*Work to do*
Replace "smiley icon" with "emoji icon" throughout the data below, and write the lines out again with nothing else changed.

━━━ Records for this exercise ━━━

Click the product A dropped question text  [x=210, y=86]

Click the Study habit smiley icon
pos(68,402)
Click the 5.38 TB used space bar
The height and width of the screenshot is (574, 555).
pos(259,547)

━━━

*Expected answer*
Click the product A dropped question text  [x=210, y=86]

Click the Study habit emoji icon
pos(68,402)
Click the 5.38 TB used space bar
The height and width of the screenshot is (574, 555).
pos(259,547)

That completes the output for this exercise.